Parti Quebecois Leader Pauline Marois said her former cabinet colleague's vision was far from bold and new — but rather timid and regressive.
She noted that when she was finance minister and he was education minister, Legault would plead with her to boost hydro rates so that the extra money could be used for schools. Now that it's time to put together his own platform, Marois said, her ex-ally is far less bold.
Marois used the word, "courage," several times during a media appearance Monday, suggesting Legault lacked it.
"I question the courage of Mr. Legault, for (trying to) revolutionize the world using recipes as old as the world," Marois said.
Legault has a considerable task ahead.
He needs to build an organization, recruit 125 candidates, raise money, and prepare a more detailed election platform. An election is expected as early as next spring.
Legault also needs to complete a merger with the Action democratique du Quebec. His chances of winning an election would be significantly reduced without uniting all of the province's small-c conservatives under one tent.
That merger, in itself, will be no easy feat.
The ADQ, which nearly won an election in 2007 but has largely been an electoral dud for most of the last two decades, tilts farther to the right than Legault.

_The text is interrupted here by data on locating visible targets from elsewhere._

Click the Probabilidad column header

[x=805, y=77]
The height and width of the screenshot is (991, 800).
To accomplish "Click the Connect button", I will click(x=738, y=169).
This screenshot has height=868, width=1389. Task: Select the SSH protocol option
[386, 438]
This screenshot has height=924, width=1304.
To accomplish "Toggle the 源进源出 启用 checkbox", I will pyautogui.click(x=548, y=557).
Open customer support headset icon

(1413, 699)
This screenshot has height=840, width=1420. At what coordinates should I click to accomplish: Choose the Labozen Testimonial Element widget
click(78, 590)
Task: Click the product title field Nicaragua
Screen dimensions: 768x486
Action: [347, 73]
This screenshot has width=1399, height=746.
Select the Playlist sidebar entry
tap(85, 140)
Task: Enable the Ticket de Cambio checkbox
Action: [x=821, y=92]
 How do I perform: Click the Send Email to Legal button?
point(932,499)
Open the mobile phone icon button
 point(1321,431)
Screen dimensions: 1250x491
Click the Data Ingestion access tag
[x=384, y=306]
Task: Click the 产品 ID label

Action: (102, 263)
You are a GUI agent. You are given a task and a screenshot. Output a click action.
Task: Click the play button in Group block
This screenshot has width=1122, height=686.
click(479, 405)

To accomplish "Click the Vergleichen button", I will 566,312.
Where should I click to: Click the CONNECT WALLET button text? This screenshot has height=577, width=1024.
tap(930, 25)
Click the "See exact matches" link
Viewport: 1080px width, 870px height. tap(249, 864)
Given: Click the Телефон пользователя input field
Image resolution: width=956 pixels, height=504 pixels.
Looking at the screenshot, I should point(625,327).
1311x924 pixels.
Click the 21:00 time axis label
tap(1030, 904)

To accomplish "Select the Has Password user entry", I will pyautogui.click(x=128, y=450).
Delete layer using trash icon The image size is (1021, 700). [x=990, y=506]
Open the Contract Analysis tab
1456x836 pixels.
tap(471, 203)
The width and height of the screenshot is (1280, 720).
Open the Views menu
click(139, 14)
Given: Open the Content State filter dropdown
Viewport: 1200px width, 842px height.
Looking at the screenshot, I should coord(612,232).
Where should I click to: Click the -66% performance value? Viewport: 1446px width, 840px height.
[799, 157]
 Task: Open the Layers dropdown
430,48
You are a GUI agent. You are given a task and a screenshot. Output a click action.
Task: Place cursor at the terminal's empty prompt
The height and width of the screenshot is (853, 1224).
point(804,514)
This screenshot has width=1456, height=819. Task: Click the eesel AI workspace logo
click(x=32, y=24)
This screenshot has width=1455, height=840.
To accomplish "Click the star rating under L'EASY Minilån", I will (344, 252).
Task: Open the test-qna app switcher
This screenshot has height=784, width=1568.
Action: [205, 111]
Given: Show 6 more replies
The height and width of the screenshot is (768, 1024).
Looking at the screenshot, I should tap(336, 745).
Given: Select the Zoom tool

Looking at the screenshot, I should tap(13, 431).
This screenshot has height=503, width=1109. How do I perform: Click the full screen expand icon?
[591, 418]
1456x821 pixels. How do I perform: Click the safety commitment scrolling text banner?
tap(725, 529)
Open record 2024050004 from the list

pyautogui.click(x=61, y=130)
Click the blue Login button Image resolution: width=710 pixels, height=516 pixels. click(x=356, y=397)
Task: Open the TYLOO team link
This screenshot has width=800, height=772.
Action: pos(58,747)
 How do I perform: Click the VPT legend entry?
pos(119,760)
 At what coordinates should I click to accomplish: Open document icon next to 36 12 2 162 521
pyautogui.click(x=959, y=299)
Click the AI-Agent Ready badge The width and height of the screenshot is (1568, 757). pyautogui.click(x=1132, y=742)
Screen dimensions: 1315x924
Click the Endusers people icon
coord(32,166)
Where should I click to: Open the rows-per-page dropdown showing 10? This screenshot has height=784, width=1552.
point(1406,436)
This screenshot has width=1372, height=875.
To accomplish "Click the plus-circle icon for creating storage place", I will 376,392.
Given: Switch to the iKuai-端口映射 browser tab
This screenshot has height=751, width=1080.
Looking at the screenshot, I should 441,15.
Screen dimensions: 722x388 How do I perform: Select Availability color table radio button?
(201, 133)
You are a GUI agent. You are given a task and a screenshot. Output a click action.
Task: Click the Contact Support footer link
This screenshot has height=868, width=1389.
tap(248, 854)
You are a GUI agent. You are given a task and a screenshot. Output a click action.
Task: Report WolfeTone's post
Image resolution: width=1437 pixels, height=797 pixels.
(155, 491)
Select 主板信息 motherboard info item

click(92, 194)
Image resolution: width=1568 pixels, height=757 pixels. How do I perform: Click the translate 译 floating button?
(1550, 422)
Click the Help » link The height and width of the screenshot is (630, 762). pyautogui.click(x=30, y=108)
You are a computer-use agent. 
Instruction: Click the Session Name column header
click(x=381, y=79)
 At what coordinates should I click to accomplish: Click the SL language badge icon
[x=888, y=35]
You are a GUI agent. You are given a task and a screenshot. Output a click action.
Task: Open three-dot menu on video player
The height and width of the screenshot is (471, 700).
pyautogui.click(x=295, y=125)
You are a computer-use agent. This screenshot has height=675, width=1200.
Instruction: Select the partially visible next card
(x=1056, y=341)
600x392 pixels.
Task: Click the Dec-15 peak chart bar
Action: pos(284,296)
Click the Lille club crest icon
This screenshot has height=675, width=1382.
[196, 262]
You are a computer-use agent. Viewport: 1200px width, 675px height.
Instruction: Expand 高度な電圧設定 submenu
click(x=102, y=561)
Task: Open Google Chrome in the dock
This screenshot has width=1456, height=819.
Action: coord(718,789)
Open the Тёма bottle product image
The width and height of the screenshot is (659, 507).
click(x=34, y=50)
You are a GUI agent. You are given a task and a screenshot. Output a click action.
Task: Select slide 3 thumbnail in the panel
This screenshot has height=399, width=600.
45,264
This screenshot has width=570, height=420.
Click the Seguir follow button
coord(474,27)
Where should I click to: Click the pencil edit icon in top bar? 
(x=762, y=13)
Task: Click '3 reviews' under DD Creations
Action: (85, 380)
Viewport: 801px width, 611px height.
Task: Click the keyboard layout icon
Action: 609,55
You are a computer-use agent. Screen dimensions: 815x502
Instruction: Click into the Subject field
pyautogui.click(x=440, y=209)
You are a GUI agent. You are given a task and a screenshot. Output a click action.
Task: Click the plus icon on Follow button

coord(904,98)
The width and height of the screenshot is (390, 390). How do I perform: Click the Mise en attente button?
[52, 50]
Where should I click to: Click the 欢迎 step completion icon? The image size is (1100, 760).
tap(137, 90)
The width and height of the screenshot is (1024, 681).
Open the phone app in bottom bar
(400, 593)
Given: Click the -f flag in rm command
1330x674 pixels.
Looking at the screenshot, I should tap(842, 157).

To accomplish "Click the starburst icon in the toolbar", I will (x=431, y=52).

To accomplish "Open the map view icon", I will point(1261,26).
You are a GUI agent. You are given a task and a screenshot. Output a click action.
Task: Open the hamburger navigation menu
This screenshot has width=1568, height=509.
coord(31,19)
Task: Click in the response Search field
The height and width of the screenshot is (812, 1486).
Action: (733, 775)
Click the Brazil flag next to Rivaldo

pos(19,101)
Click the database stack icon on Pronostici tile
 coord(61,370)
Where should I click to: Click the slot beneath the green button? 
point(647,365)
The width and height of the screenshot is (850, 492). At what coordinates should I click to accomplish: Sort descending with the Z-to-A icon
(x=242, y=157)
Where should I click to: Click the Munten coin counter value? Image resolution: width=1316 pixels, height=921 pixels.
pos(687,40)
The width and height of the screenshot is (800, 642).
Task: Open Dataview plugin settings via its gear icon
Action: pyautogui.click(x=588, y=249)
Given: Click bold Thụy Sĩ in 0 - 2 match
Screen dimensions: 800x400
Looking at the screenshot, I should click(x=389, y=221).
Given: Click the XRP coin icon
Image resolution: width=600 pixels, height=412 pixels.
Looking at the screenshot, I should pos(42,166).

The ADQ favours an expansion of private health care and subsidies for parents who stay home to raise their kids instead of using the day-care system. Legault opposes both those ideas — but there is some common ground between the parties.
Legault noted the symbolism of the date he chose to launch his party. It was on a Nov. 14, nearly a quarter-century ago, that Air Transat made its first flight.
Legault, who co-founded the discount airline, remembered employees watching the liftoff with tears in their eyes.
He drew parallels with Monday's announcement.
"This will allow our nation to reach new heights," he said.
"(This) is a new vehicle that will bring together everyone who wishes to see Quebec start to advance again.
"A new vehicle that will see the interests of the common good placed ahead of pressure groups."